En pleine forêt, quelques épines verdoyantes soufflées sur sa surface érodé, une dalle de béton, le ruisseau s'écoulant tel un serpentin argenté à ses pieds. Une friche humide, quelques roseaux solitaires et un sapin jeunot complétaient ce paysage étonnamment paisible. Ariel contourna Camille et un hoquet étonné le secoua. Un Camélia panaché surplombait l'immonde dalle grisâtre, gigantesque et élégant, il offrait aux adolescents ses fleurs bariolées aux pétales imbriquées, resplendissant.

— C'est vraiment joli, cet endroit, admit Camille en se laissant choir sur le bloc bétonné.

Il observa la surface sur laquelle il était assis et esquissa une grimace contrite, tâtant ses poches à la recherche de ses cigarettes.

— Bon, sauf ce truc. Qu'est-ce que ça fiche là, d'ailleurs ? Ça n'a aucun sens, Mermaid.

Saint-Chaaarles ! Répliqua Ariel en imitant Mathis, et il se laissa tomber à ses côtés en soupirant, soulagé.

Camille coinça deux cigarettes entre ses lèvres, son pouce grattant la roulette métallique de son briquet Hello Kitty. Une flamme jaillit, chaude et orangée, un halo rougeoyant drapant son visage où se dessinait un sourire gargantuesque. L'adolescent lança à Ariel une cigarette puis se coucha sur le dos, les yeux clos, un nuage nauséabond errant sur ses lèvres entrouvertes. Le soleil baignait son visage serein, un nimbe lumineux cerclait ses cheveux blonds et lui admonestait un air doux et innocent.
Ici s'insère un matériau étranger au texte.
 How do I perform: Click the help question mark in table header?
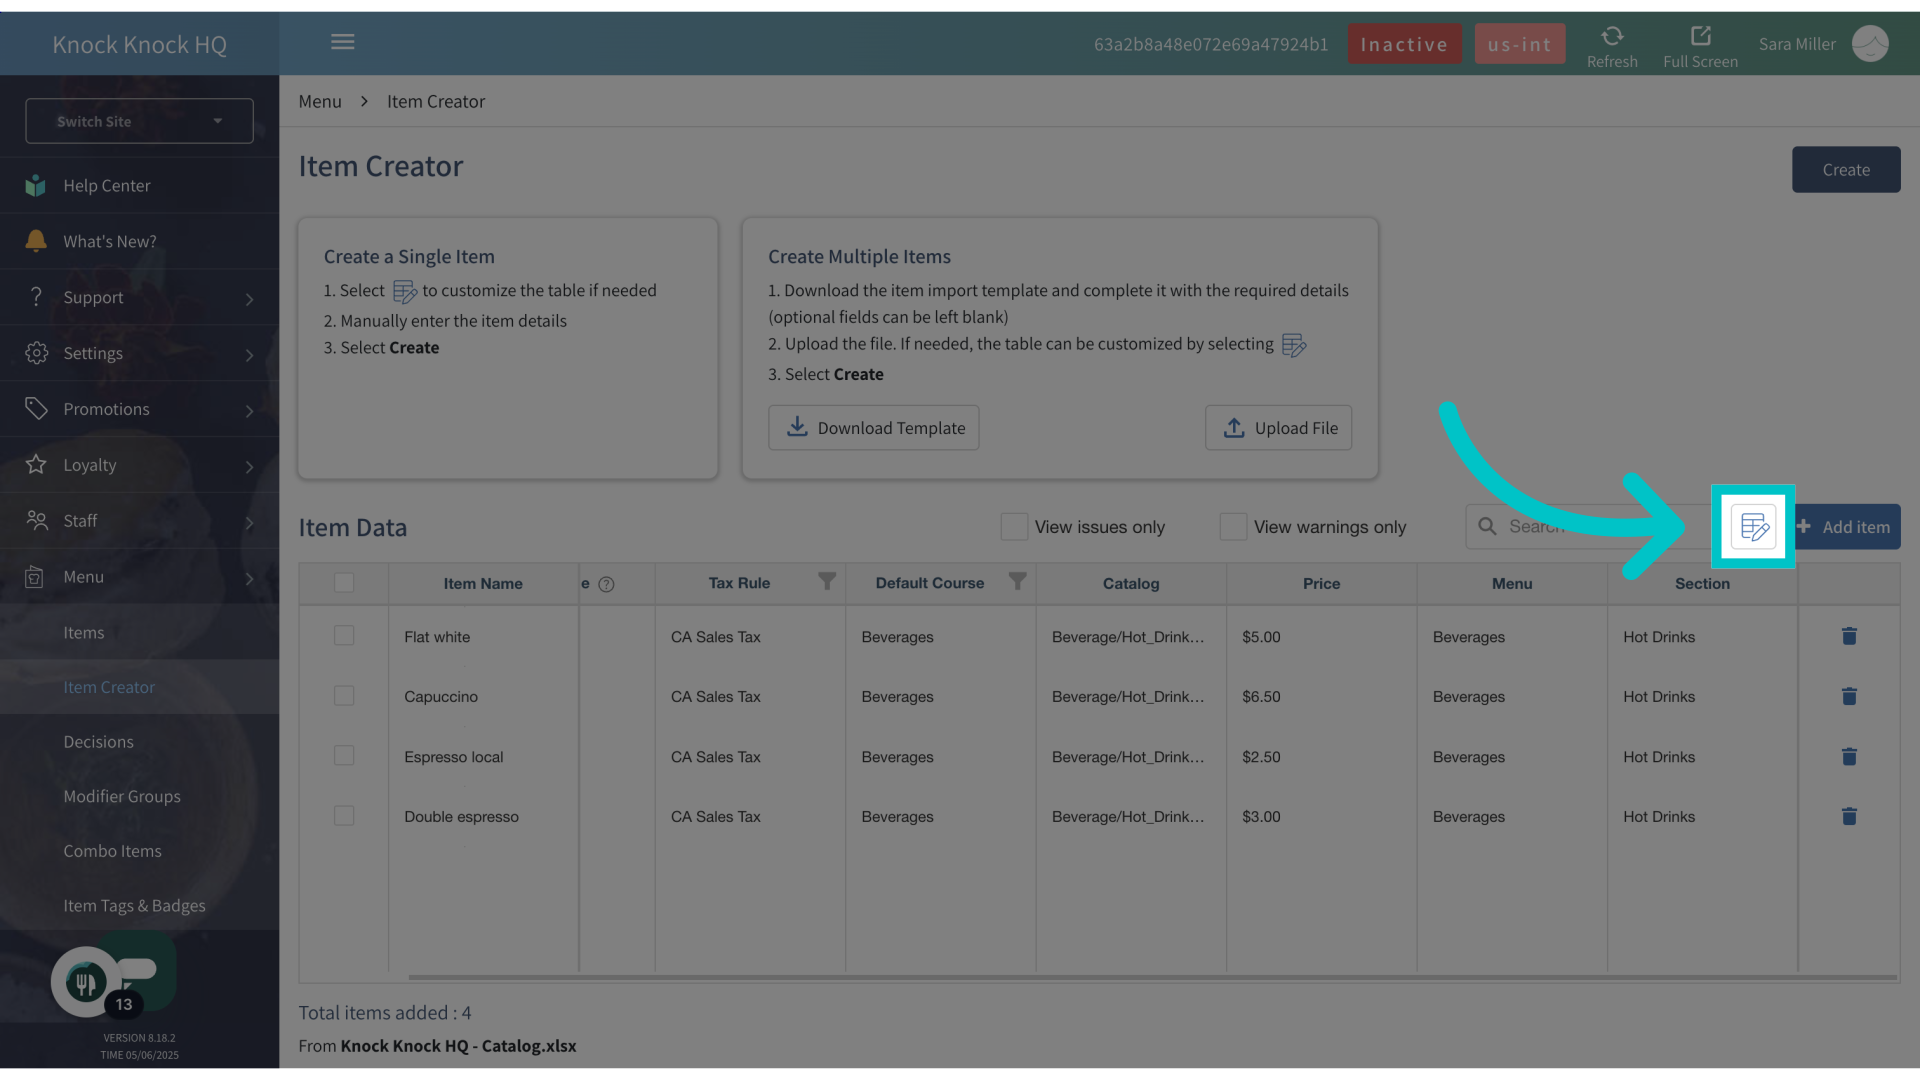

Un voile rouillé pigmentait ses pommettes, son nez et soulignait ses prunelles vertes — un éclaboussement mielleux, semblable à de la peinture sèche.

— Vous ne m'avez jamais raconté pourquoi vous surnommez Alexis La commotionnée, lança Ariel en s'étalant sur la dalle gelée.

— C'est vrai ! Avoua Camille en riant doucement. C'était l'année dernière, après la tradition d'Halloween. Spiderpion a débarqué - comme cette année - pour nous ordonner de rentrer.

Il exhala une longue bouffée grisâtre en souriant :

— Nous, on a filé au gymnase. En se basant sur notre premier Halloween à Saint-Charles, on avait une bonne demi-heure devant nous avant que Spiderpion ne débarque dans notre chambre. Mathis a attrapé un ballon de basket et on a commencé à faire les idiots. Il a voulu me le lancer mais Alexis a bondi en avant, elle voulait l'intercepter, raconta t-il en réprimant un rire moqueur. Elle a raté son coup et le ballon a violemment rebondi contre son crâne, elle s'est écroulée en gémissant.